In the late 80s, I worked at the elevator-music station. A snow-and-ice storm paralyzed our town, but the jocks didn’t get a snow day. The GM, who owned a four-wheel-drive vehicle, came around and picked each of us up. Also picked up by him that day: The Mrs., who had left for work as usual that morning without consulting the weather forecast, and got stranded at a Hardees four blocks from home. She ended up serving as receptionist for much of the day—probably the last time she did actual radio station work.

On Christmas Eve 1983, in Illinois, we were planning to get out of town for the holiday when a gigantic storm intervened. I ended up working a double shift to cover a guy who couldn’t get out of his driveway, and The Mrs. played taxi driver, going across town in the snow to pick up one of the part-timers, a guy who often walked to work or rode his bike. Adding to our disappointment over our blown-up plans, we got home that night to discover the pipes were frozen in our crappy basement apartment.

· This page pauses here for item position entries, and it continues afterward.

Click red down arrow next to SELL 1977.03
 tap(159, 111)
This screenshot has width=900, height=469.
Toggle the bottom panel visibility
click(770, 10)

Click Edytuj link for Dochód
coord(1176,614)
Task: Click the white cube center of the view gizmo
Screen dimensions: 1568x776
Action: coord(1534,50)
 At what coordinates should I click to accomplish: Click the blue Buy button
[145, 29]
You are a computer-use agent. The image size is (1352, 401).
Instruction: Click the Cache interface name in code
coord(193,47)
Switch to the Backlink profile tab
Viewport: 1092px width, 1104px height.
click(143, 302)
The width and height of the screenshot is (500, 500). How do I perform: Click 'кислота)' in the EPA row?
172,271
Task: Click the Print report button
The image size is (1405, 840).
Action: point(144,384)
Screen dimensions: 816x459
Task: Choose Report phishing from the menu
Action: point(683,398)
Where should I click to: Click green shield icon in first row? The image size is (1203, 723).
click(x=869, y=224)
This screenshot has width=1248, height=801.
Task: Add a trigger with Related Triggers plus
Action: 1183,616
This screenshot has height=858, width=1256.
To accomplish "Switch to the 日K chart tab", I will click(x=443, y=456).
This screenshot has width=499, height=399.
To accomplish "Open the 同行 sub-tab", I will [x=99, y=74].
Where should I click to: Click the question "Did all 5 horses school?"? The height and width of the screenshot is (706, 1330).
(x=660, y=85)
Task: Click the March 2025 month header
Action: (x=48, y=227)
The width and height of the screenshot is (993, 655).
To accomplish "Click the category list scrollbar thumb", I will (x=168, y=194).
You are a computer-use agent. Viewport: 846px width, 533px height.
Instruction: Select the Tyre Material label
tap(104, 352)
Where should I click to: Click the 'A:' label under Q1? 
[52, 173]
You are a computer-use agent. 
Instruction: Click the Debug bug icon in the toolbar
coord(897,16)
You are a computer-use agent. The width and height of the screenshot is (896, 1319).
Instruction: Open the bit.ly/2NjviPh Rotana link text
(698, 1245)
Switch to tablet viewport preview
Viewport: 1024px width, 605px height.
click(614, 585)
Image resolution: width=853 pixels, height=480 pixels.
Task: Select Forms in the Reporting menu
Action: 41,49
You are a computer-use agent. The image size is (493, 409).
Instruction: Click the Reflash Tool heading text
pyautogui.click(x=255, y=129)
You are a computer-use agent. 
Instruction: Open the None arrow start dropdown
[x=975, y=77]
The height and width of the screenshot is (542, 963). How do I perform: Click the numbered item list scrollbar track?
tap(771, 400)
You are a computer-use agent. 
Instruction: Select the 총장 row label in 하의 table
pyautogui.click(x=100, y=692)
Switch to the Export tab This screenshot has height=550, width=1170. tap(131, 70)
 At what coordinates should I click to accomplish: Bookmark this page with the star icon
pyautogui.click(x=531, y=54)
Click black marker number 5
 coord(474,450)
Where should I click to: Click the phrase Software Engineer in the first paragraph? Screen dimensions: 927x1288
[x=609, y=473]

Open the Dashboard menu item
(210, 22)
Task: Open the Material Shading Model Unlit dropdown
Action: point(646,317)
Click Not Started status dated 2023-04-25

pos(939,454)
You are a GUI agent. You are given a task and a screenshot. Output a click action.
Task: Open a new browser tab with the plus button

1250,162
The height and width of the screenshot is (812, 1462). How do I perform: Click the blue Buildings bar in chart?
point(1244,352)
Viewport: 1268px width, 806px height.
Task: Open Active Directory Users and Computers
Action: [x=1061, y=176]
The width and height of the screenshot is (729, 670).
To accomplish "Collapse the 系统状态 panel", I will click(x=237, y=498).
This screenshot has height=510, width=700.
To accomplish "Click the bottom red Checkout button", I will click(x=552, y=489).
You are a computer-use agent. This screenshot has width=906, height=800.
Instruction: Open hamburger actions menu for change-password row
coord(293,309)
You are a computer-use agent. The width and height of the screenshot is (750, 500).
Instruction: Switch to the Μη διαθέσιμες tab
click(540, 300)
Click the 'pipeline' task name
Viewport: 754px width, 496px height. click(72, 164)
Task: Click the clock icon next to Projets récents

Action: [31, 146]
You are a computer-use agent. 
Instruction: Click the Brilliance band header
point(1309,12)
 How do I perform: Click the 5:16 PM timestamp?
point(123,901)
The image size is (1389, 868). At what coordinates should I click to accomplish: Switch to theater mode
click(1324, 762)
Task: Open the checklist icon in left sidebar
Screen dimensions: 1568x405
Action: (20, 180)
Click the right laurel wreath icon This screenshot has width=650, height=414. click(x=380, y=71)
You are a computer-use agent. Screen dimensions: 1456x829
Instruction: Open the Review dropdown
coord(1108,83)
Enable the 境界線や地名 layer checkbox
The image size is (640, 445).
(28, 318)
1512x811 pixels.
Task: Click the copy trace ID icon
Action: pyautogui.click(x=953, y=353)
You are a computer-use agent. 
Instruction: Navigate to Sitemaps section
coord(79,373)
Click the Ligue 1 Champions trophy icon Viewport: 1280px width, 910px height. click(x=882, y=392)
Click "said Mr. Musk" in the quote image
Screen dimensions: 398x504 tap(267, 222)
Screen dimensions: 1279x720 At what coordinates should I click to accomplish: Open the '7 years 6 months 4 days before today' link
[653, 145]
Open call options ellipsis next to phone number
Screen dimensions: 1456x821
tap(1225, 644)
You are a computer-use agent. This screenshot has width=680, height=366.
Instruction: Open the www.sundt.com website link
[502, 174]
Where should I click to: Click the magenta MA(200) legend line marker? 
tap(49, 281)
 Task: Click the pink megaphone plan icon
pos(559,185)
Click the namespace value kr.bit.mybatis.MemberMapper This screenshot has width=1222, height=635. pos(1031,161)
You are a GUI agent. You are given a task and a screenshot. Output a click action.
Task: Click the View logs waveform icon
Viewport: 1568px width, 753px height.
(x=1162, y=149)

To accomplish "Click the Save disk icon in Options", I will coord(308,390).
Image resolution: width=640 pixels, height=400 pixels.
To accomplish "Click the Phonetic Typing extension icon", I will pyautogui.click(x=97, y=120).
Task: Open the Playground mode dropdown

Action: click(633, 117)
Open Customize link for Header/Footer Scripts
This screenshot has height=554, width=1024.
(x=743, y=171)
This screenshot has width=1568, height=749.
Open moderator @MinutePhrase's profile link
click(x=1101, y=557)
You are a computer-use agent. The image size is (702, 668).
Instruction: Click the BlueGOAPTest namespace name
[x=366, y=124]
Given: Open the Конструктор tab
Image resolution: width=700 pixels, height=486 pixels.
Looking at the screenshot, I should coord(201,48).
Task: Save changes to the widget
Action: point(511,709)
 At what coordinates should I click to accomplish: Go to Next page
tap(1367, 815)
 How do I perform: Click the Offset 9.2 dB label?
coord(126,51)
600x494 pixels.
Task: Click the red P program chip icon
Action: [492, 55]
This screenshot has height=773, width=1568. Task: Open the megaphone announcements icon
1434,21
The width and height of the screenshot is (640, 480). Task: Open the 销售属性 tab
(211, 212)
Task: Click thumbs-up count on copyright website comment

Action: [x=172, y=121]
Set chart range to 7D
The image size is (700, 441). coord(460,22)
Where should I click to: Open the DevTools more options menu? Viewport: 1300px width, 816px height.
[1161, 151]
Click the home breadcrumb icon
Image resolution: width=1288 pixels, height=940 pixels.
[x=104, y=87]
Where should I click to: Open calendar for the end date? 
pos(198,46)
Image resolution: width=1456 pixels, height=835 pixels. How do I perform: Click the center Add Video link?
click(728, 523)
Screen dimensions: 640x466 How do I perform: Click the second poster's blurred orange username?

It has been long enough since Dubuque that I can’t remember any blizzard days there, although walking by my company’s now-shuttered newsroom the last couple of days made me think of Joe, Dave, Gordie, and the others who staffed the newsroom during my days at KDTH. The way they swung into action when local news broke—or weather—was impressive. The way they did their jobs was a lesson a young broadcaster could never forget.

(Someday I need to write about Dave Eliason, a man with distinctive pipes and a prickly personality, and the best newsman I ever knew. He would have loved this week’s blizzard. He’s been gone since 1998, and it surprises me how often I think of him. )

There is no place quite like a radio station on a blizzard day. All nonessential personnel—sales types, executives, and office staff (nonessential on a day such as this)—go home, leaving only those of us who have to be there, people for whom this isn’t a job so much as it’s a calling. Food magically appears in the break room, either ordered from whichever local restaurants are open or picked up from the convenience store. (The menu in the break room yesterday consisted exclusively of Doritos, Oreos, and Chips Ahoy. The guys from the rock station did the shopping. “It’s not a blizzard, it’s a party,” one of them said.)

Once you get on the air, there’s no shortage of stuff to talk about, and your work takes on a sense of importance it rarely has at any other time. “This is what we gear up for,” one of the other jocks told me yesterday morning.

Indeed it is.

(There will be new posts here both tomorrow and Sunday, so stop back.)

3 responses

  1. And then, there was that weekend in January 1982 when several of us were stranded at your apartment. After broadcasting a basketball game, we lived on pizza and beer and watched the NFC and AFC Championship games while a snowstorm and wind chill factors of nearly -50 below zero kept us at your humble abode.

  2. Somebody else reminded me of that one today–it was Christmas vacation, and I’m pretty sure there were many more degrees below zero that night than there were people listening to the broadcast on the college station. The next day I had the only car that would start, so I jumped the lot of you, to get you out of my house.

    (Portions of memory may not be entirely accurate.)

  3. I remember being at WGLR at the end of 1981 when the station actually WAS in Lancaster, WI. John Murphy and I did the morning show as “The Sunrise Guys.” We were the only on-air personalities to make it to the station one morning after a night of incredible snowfall . We had to walk to work following a snowplow and powered up the transmitter about 30 minutes late. In those days, the station was a daytimer that signed off at sundown. I was on the air from 6:30 am until 4:30 pm. The next year, I worked at WJMC in Rice Lake. Another year of tremendous snow and bitter cold temps. I moved to Arizona in ’87. You don’t have to shovel sunshine!